Copy out the lines of data below, starting at the first line and ending with the line that contains "Action: coord(20,324)". Leave out the pictures.

- Data entries:

++++++++

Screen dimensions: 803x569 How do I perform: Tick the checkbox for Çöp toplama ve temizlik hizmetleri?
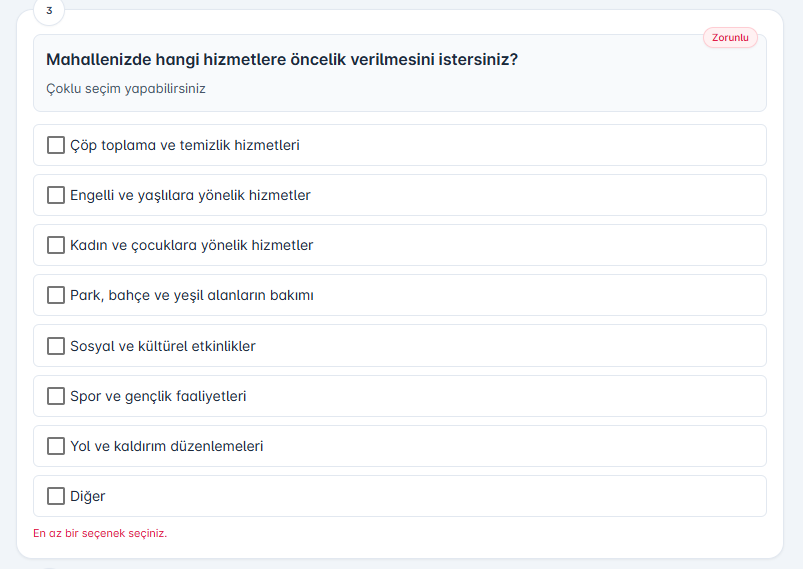(56, 145)
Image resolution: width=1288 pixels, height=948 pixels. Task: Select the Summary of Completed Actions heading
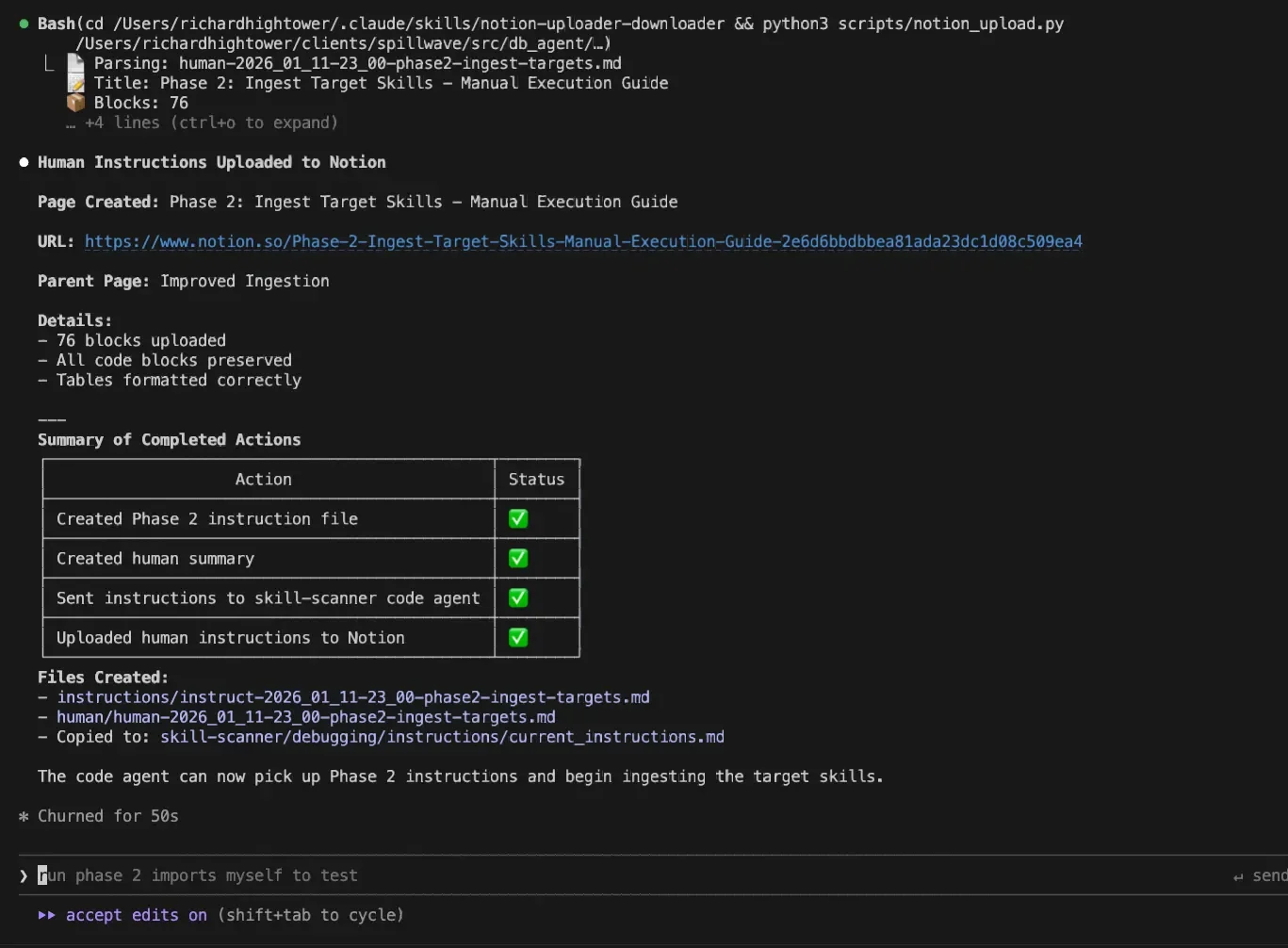click(169, 439)
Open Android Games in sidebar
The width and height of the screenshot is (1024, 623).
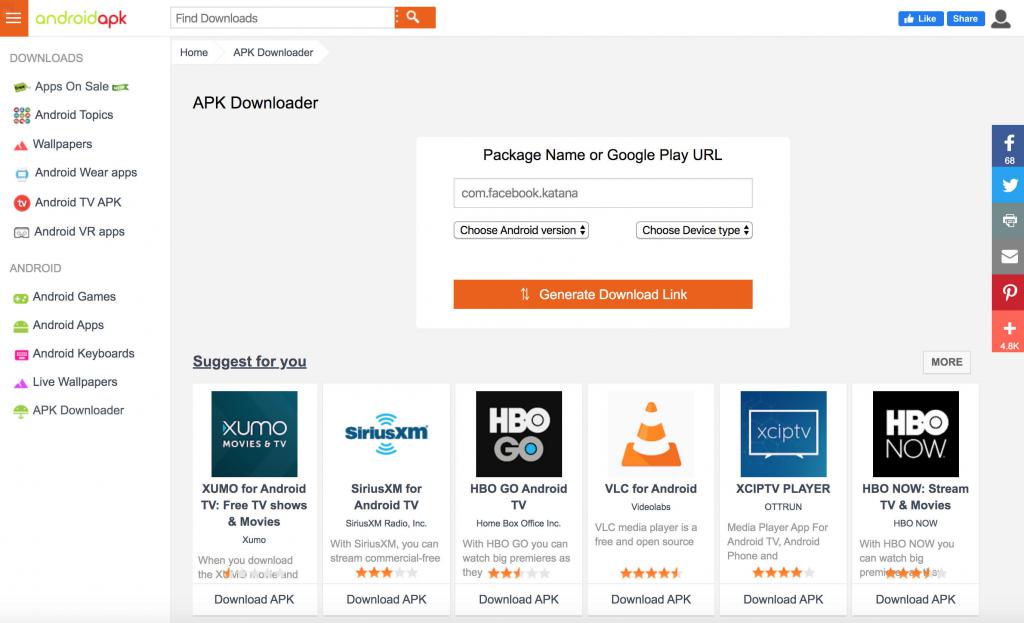coord(74,297)
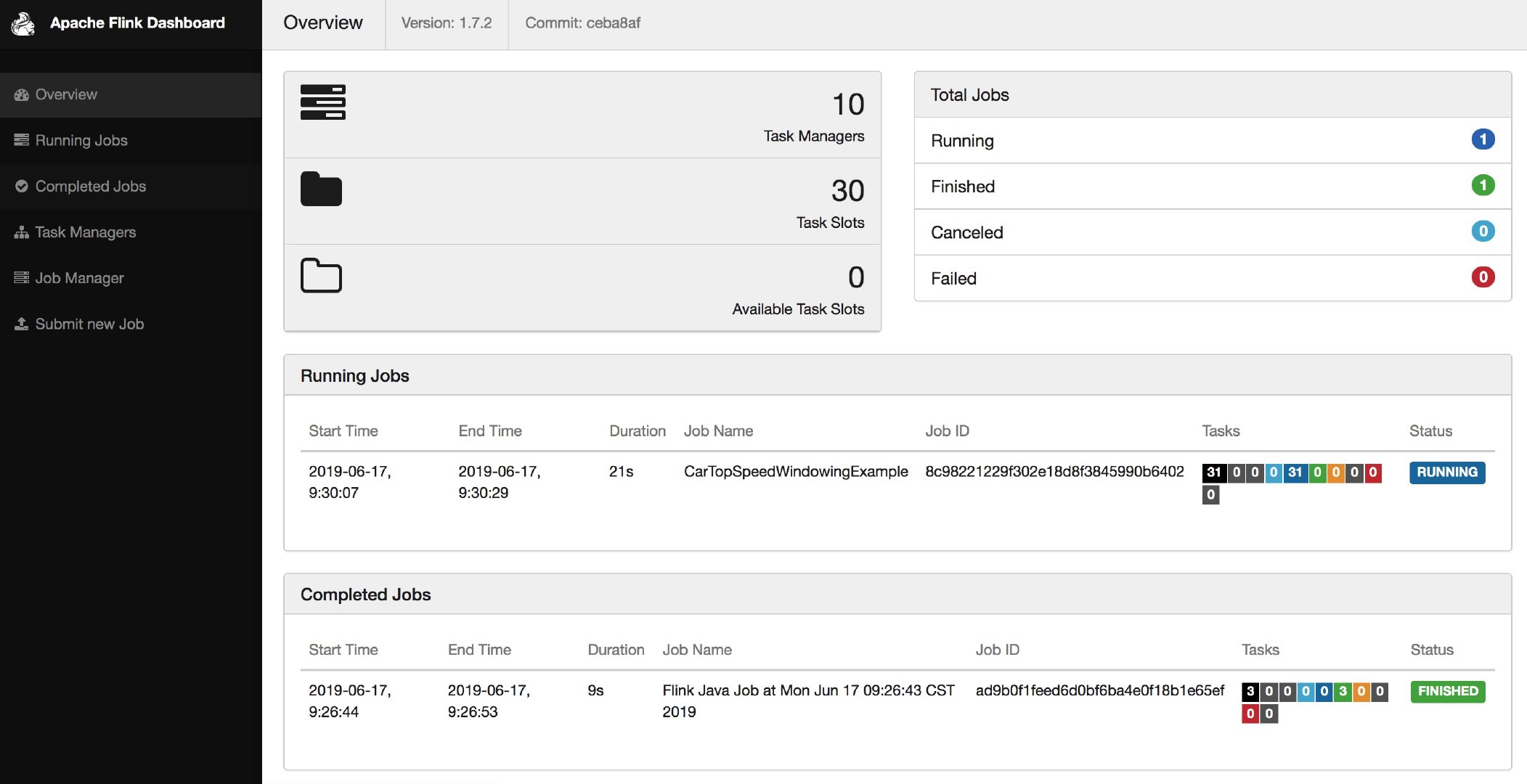Image resolution: width=1527 pixels, height=784 pixels.
Task: Click the Submit new Job upload icon
Action: coord(20,324)
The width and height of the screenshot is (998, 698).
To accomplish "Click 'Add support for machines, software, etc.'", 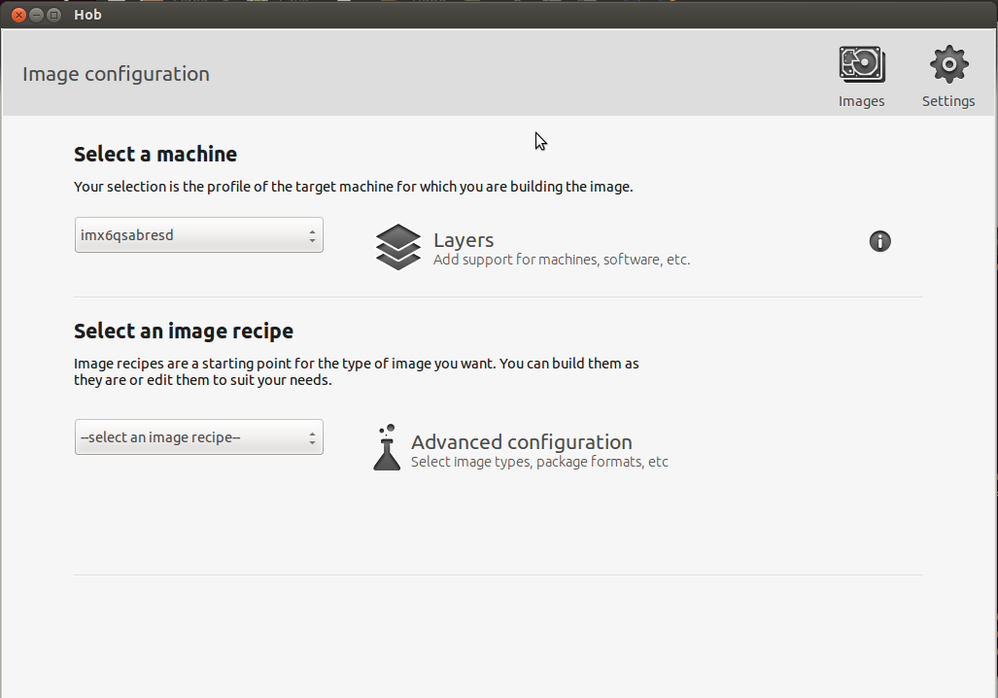I will 561,260.
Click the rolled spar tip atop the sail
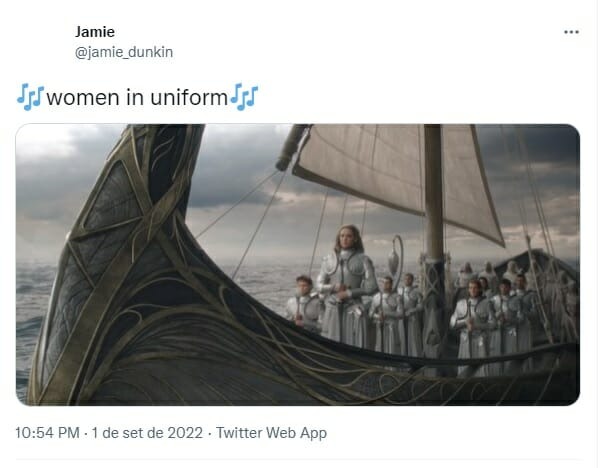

++++++++

- Answer to the problem:
Screen dimensions: 803x569 How do I perform: Tick the checkbox for Çöp toplama ve temizlik hizmetleri?
(56, 145)
Image resolution: width=1288 pixels, height=948 pixels. Task: Select the Summary of Completed Actions heading
click(169, 439)
Open Android Games in sidebar
The width and height of the screenshot is (1024, 623).
coord(74,297)
Image resolution: width=1527 pixels, height=784 pixels.
Task: Click the Submit new Job upload icon
Action: coord(20,324)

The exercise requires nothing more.